I'm using Hypothesis to test dataframes, and when they're "empty-ish" I'm getting some unexpected behavior.
In the example below, I have a dataframe of all nans, and it's getting viewed as a NoneType
object rather than a dataframe (and thus it has no attribute notnull()
):
Falsifying example: test_merge_csvs_properties(input_df_dict= {'googletrend.csv': file week trend
0 NaN NaN NaN
1 NaN NaN NaN
2 NaN NaN NaN
3 NaN NaN NaN
4 NaN NaN NaN 5 NaN NaN NaN}
<snip>
Traceback (most recent call last):
File "/home/chachi/Capstone-SalesForecasting/tests/test_make_dataset_with_composite.py", line 285, in test_merge_csvs_properties
input_dataframe, df_dict = make_dataset.merge_csvs(input_df_dict)

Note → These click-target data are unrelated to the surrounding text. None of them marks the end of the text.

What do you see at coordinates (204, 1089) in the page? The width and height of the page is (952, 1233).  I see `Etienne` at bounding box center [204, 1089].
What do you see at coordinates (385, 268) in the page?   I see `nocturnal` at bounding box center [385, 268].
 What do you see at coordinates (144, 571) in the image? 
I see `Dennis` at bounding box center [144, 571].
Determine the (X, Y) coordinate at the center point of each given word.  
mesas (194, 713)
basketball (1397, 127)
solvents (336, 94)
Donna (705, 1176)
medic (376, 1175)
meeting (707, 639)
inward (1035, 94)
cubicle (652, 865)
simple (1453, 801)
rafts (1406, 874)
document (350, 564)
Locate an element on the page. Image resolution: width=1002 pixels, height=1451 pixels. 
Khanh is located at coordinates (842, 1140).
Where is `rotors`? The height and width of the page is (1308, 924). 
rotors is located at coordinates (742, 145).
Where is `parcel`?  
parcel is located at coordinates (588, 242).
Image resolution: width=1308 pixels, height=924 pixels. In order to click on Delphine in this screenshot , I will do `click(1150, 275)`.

File "/home/chachi/Capstone-SalesForecasting/tests/../src/data/make_dataset.py", line 238, in merge_csvs
if dfs_dict['googletrend.csv'].notnull().any().any():
AttributeError: 'NoneType' object has no attribute 'notnull'
Compare to ipython session, where a dataframe of all nans is still a dataframe:
>>> import pandas as pd
>>> import numpy as np
>>> tester = pd.DataFrame({'test': [np.NaN]})
>>> tester
test
0 NaN
>>> tester.notnull().any().any()
False
I'm explicitly testing for notnull()
to allow for all sorts of pathological examples. Any suggestions?